Spectral Problems of Mathematical Physics Related to Novel Materials Science and Photonics

与新材料科学和光子学相关的数学物理谱问题

• 批准号: 1517938
• 负责人: Peter Kuchment
• 金额: $ 22.45万
• 依托单位: Texas A&M University
• 依托单位国家: 美国
• 项目类别: Standard Grant
• 财政年份: 2015
• 资助国家: 美国
• 起止时间: 2015-09-01 至 2018-08-31
• 项目状态: 已结题
• 来源: https://www.nsf.gov/awardsearch/showAward?AWD_ID=1517938&HistoricalAwards=false
• 关键词: Spectral; Problems; Mathematical; Physics; Related

This research project is concerned with spectral theory of operators arising in mathematical physics -- in quantum mechanics, for example, the spectral values of appropriate operators give energy levels of associated quantum states. One witnesses the currently growing interest in studying various spectral theory issues of novel materials science. Such topics, known for a long time to be related to physical properties of metals and semiconductors, received a new boost due to the recent development of novel materials and metamaterials, such as graphene, topological insulators, carbon nanotubes, and photonic crystals, to name a few. Addressing these is the main thrust of this research. This project will lead to the development of techniques and results crucial for novel materials science, condensed matter physics, chemistry, and photonics. Graduate students will be involved and trained in this important interdisciplinary area of research. Running a series of international workshops on mathematics of novel materials science is also planned.The variety of interconnected problems approached can be grouped into four broad areas, the first concerning the Geometry of Dispersion Relations (DR) in periodic media. Here various issues such as existence and number spectral gaps, generic behavior and location of extrema of DR, irreducibility of DR, and existence of Dirac points will be addressed. All these problems are at the heart of understanding properties of metals and semiconductors, as well as novel materials such as 2D crystals (graphene, graphynes, etc.), topological insulators, and photonic crystals. The problem of overcoming the known topological obstacles to the existence of bases of Wannier functions (important for numerical computations) will be also attacked here. A second area to be addressed concerns threshold effects, which arise near and at the relevant edges of the spectrum. These include, in particular, precise asymptotics of Green's functions, homogenization, Liouville type properties, and design of materials slowing down light. The third area concerns thin structures and will address issues of modeling and properties of thin graph-like or surface-like structures. These arise naturally in modeling photonic crystals, photonic waveguides, quantum wires, and other applications. The fourth area is devoted to nodal patterns (Chladni figures) of Dirichlet and Neumann eigenfunctions.

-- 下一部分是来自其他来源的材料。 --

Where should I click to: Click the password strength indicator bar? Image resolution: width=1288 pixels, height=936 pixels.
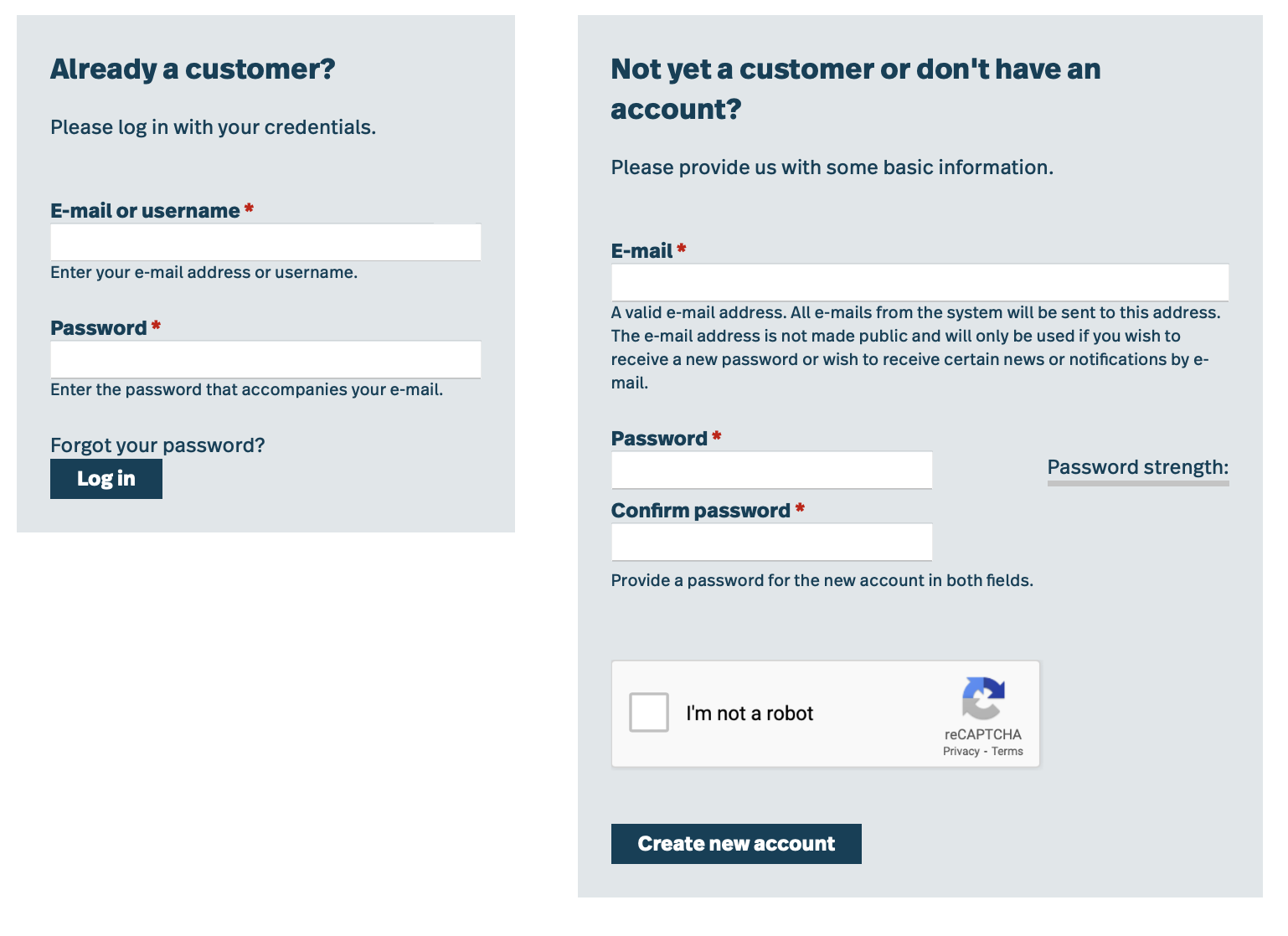[1138, 483]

本研究项目涉及数学物理中出现的算符的谱理论——例如，在量子力学中，适当算符的谱值给出了相关量子态的能级。人们对研究新材料科学的各种光谱理论问题越来越感兴趣。长期以来，这类主题一直被认为与金属和半导体的物理性质有关，由于最近新材料和超材料的发展，例如石墨烯、拓扑绝缘体、碳纳米管和光子晶体等，这些主题得到了新的推动。解决这些问题是本研究的主要目的。该项目将导致新材料科学、凝聚态物理、化学和光子学的关键技术和结果的发展。研究生将参与和培训这一重要的跨学科研究领域。还计划举办一系列关于新材料科学数学的国际研讨会。所涉及的各种相互关联的问题可以分为四个广泛的领域，第一个是关于周期性介质中色散关系的几何。本文将讨论谱隙的存在性和数量、DR的一般行为和极值的位置、DR的不可约性和Dirac点的存在性等问题。所有这些问题都是理解金属和半导体性质的核心，以及诸如二维晶体（石墨烯，石墨烯等），拓扑绝缘体和光子晶体等新材料。克服已知的万尼尔函数基存在的拓扑障碍（对数值计算很重要）的问题也将在这里讨论。第二个要处理的领域涉及阈值效应，它出现在光谱的相关边缘附近。其中特别包括格林函数的精确渐近性、均质化、刘维尔型性质和减慢光的材料设计。第三个领域涉及薄结构，并将解决薄图形或表面结构的建模和特性问题。在模拟光子晶体、光子波导、量子线和其他应用中自然会出现这些问题。第四个领域致力于狄利克雷和诺伊曼特征函数的节点模式（Chladni图形）。